How much are you prepared to pay for a newspaper?
Simon Kelner, editor of The Independent, thinks readers would be happy to pay £1 for a daily and £2 for a Sunday. It would have to be a mighty fine product to persuade me that this is anything more than pulp fiction. Most journalists get their newspapers and magazines for free in the office so it comes as a shock when they actually have to pay for one themselves.

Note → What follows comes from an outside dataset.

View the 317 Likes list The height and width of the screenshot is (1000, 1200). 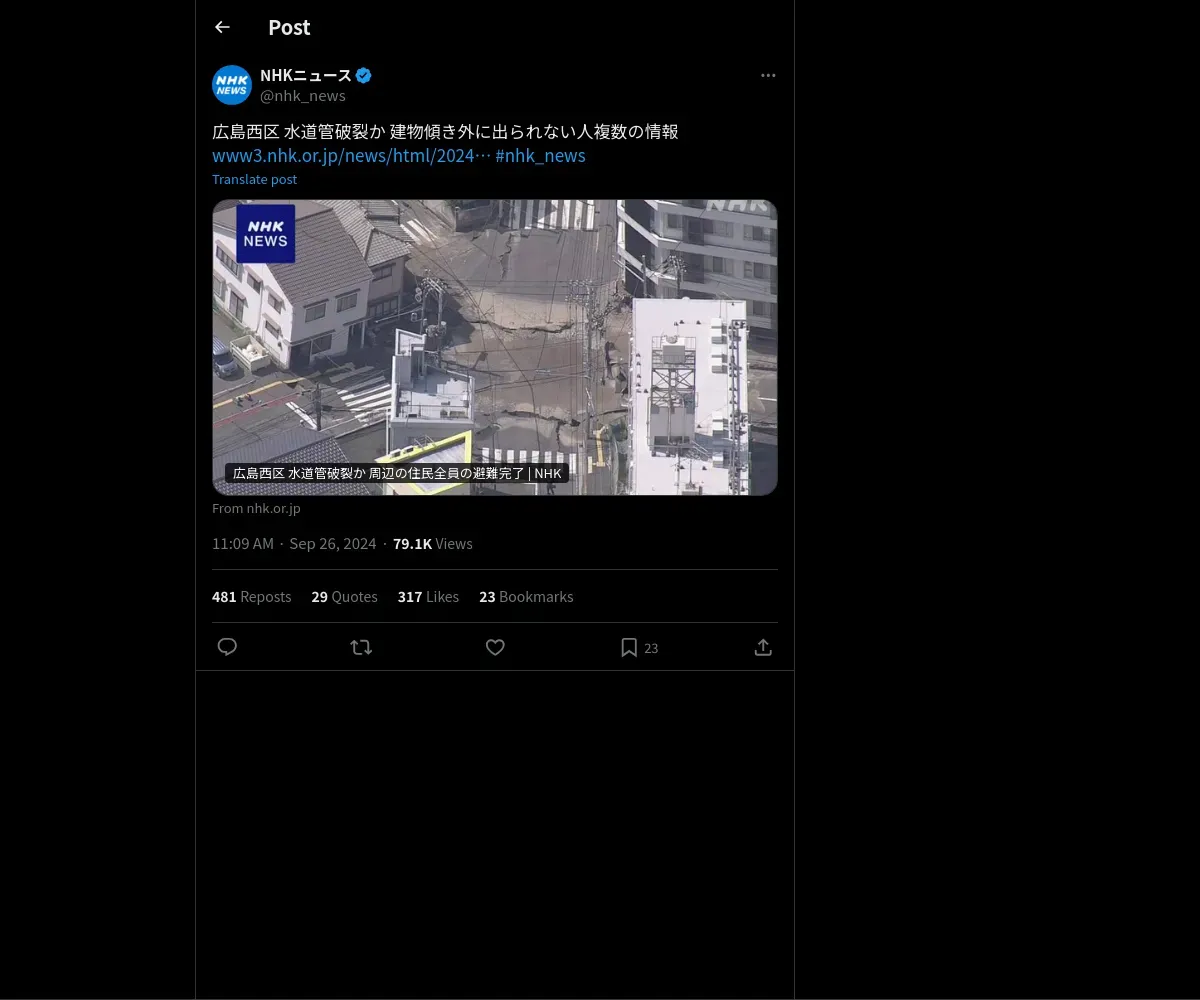(428, 596)
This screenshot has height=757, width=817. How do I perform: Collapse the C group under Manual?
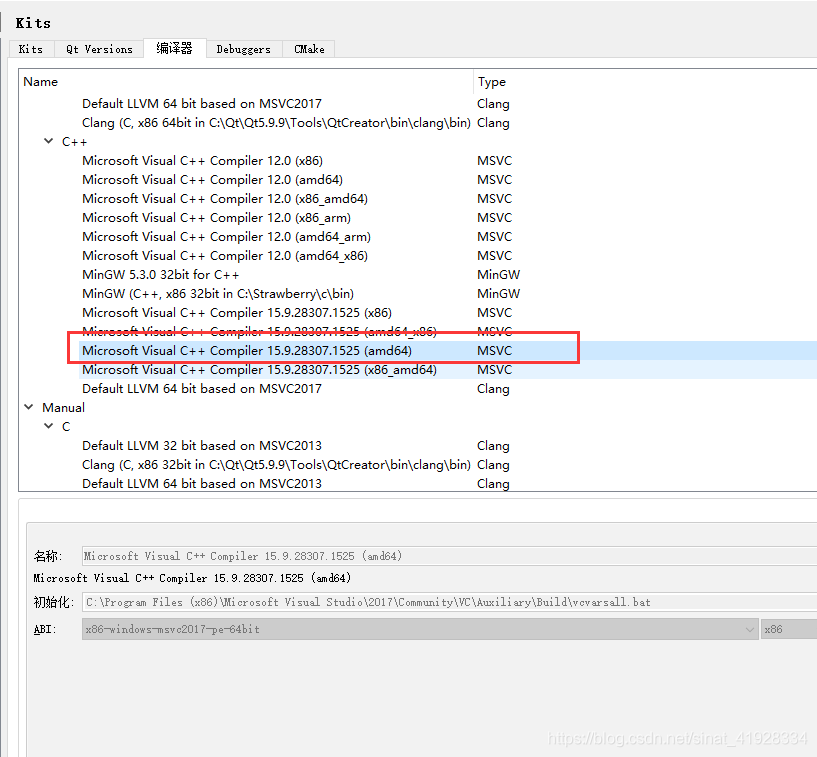[x=48, y=426]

This morning I bought a few nationals, the London Evening Standard,
Vogue and The Economist. If I had wanted to cut back, the dailies would have been first to go (I can get most of it free on the web) and, perhaps, I would have junked The Economist - £3.10 seems a bit steep. That would have left me with Vogue, the most expensive of the lot at £3.40. Why? First, it's a beautiful magazine with a few decent articles. Second, it doesn't and will never translate on the
web - see what I mean?! Third, it keeps forever, doesn't turn yellow, or give the living room that hobo at home look. Yep, it's what our marketing chums call a premium product - so maybe Kelner might be on to something after all.
As
Wired put it a while back: "Imagine what higher-ups at the Post must have thought when focus-group participants declared they wouldn't accept a Washington Post subscription even if it were free. The main reason (and I'm not making this up): They didn't like the idea of old newspapers piling up in their houses."

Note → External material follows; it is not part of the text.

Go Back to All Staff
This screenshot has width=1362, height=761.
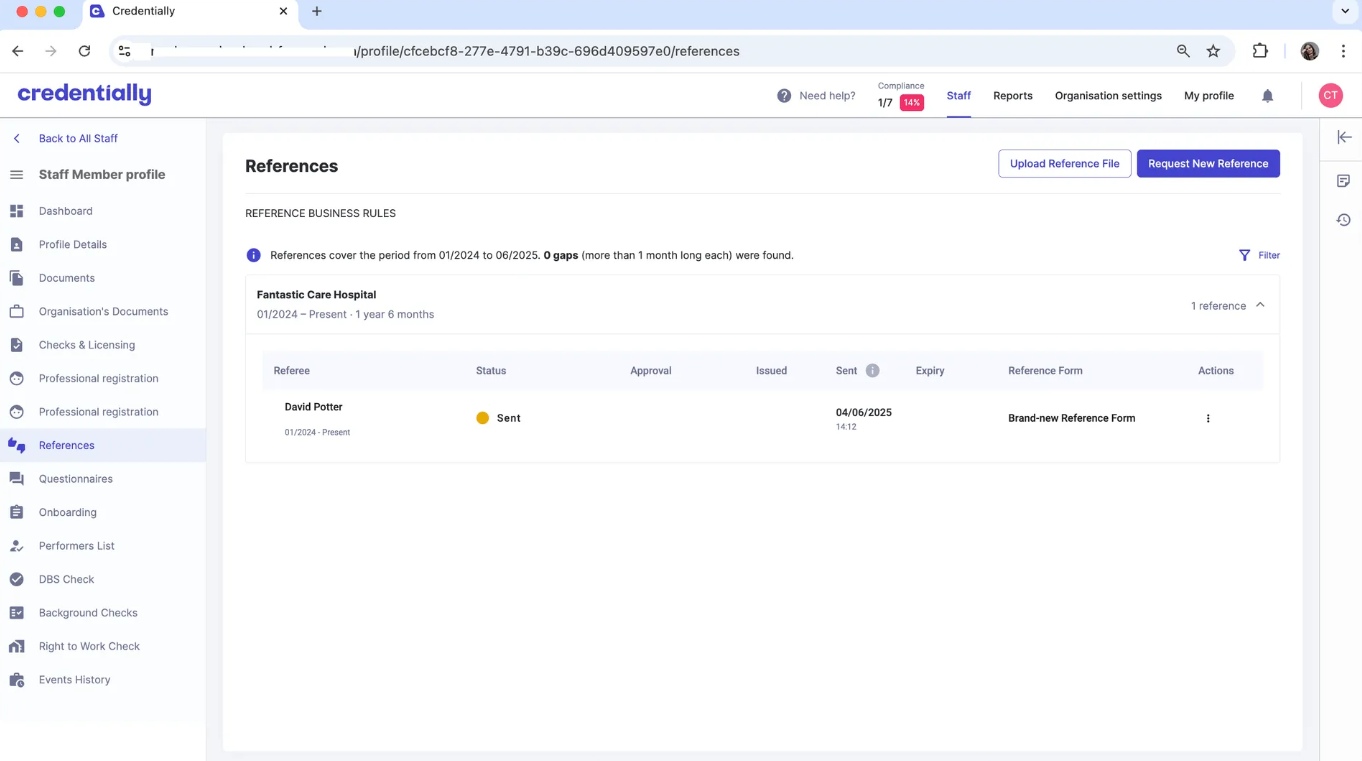coord(77,139)
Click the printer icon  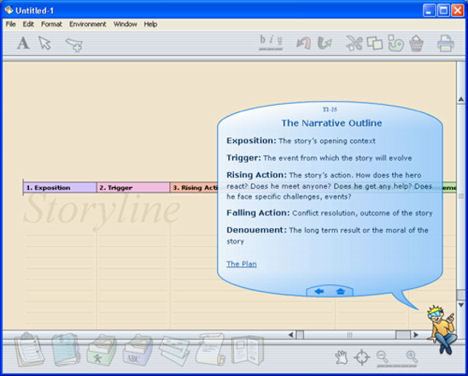446,43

However, Peter Wilby in today's Standard, refuses to be pessimistic about newspapers. "Newspapers have strong brands and may will establish them online, as
The Guardian, particulary, has done. Perhaps the web will eventually become a newspaper's main medium, with the printed version surviving as a niche luxury, rather like a leather-bound book."
But the question remains: how much would readers be prepared to pay for it?